• _Material to process_
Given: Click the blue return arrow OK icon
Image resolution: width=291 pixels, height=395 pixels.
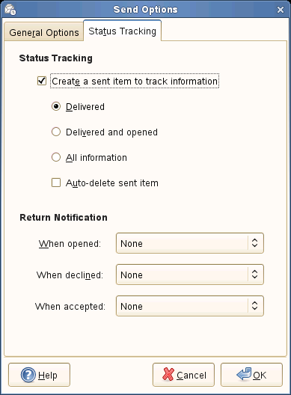Looking at the screenshot, I should click(244, 374).
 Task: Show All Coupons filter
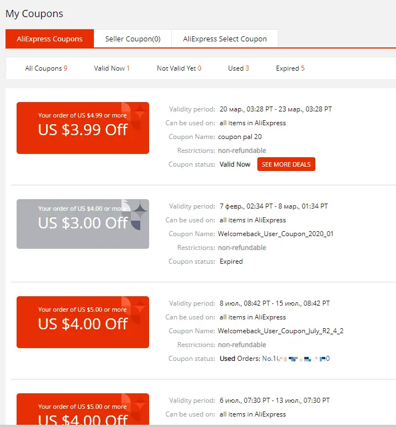46,68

• _Exercise_
Copy out the material above word for word, leaving out the pictures.

• _Output of the exercise_
Given: Click the blue return arrow OK icon
Image resolution: width=291 pixels, height=395 pixels.
Looking at the screenshot, I should click(244, 374).
 Task: Show All Coupons filter
46,68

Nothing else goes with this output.